パソコンのセットアップとは、届いた機器を「そのまま業務で使える状態」に整えるまでの一連の作業のことです。箱を開けて配線するところから、OSの初期設定、業務ソフトの導入までを含みます。よく似た言葉である「初期設定」はセットアップの一部、「キッティング」はセットアップを含んだより広い業務を指します。

ただし、言葉の定義を知るだけでは、実際のセットアップ作業を進めることはできません。この記事では、従業員に配布するパソコンの準備方法や、具体的なセットアップ手順を解説します。

パソコンのセットアップとは?

パソコンのセットアップとは、購入または調達したパソコンを、利用者がそのまま使える状態にするまでの準備作業全体を指す言葉です。

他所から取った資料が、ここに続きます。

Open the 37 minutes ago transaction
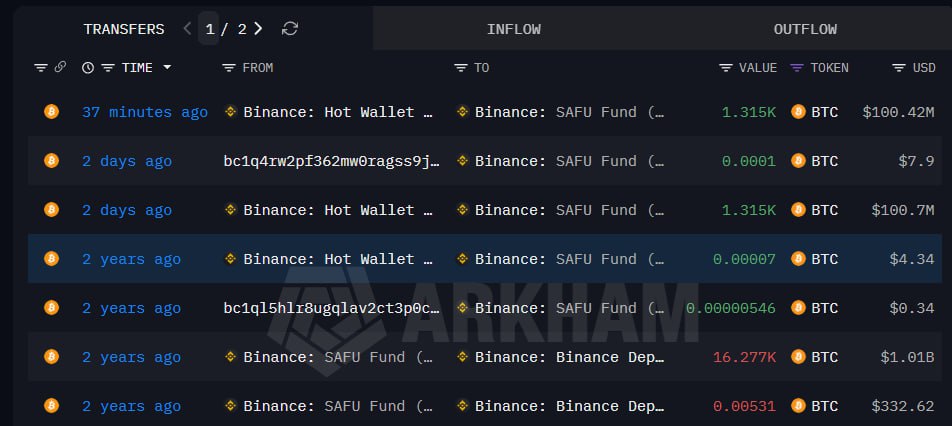952x426 pixels. [145, 112]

物理的な設置・配線から、OSの初期設定、必要なソフトウェアの導入までが含まれます。

法人パソコンのセットアップ 3ステップ

セットアップの中身は、大きく3つのステップに分けられます。

1. 物理設置・配線

パソコン本体を開梱し、設置場所に置き、電源ケーブル・モニター・キーボード・マウス・ネットワークケーブルなどをつなぐ工程です。

2. OSの初期設定

電源を入れると自動的に始まる設定画面に沿って、言語・地域・キーボード・ネットワーク接続・ユーザーアカウント・サインイン方法などを決めていく工程です。

3. 業務環境の導入

OSが立ち上がった後に、業務で使うソフトウェアをインストールし、プリンターや社内ネットワークにつなぎ、実際に仕事が始められる状態まで持っていく工程です。

この3つが揃って、はじめて「セットアップが終わった」と言えます。OSの初期設定までで手を止めると、利用者の側で「メールが見られない」「印刷できない」といった問い合わせが発生しやすくなります。

法人パソコンのセットアップ 3つの追加ステップ

会社のパソコンのセットアップは、自宅のパソコンのセットアップと同じではありません。

同じ「電源を入れて画面の指示に従う」作業に見えても、法人には主に次の3つの要素が上乗せされます。

1. セキュリティ対策

会社のセキュリティルールを全台に適用する設定をします。

2. パソコンの管理

会社の管理システムの配下に入れる作業を行います。

3. 資産台帳への記録

資産を適切に管理するために、IT資産管理台帳に登録します。

これらの作業を行っていないと、そのパソコンは会社にとって、どこにあるかわからない、誰が使用しているかもわからない、管理ができていない状態になってしまいます。

セットアップとキッティングの違い

パソコンのセットアップをしている男性

セットアップに似た言葉で、キッティングがあります。社外の事業者とのやり取りや、社内でのコミュニケーションでは、認識のずれが起こりやすい言葉なので、確認しておきましょう。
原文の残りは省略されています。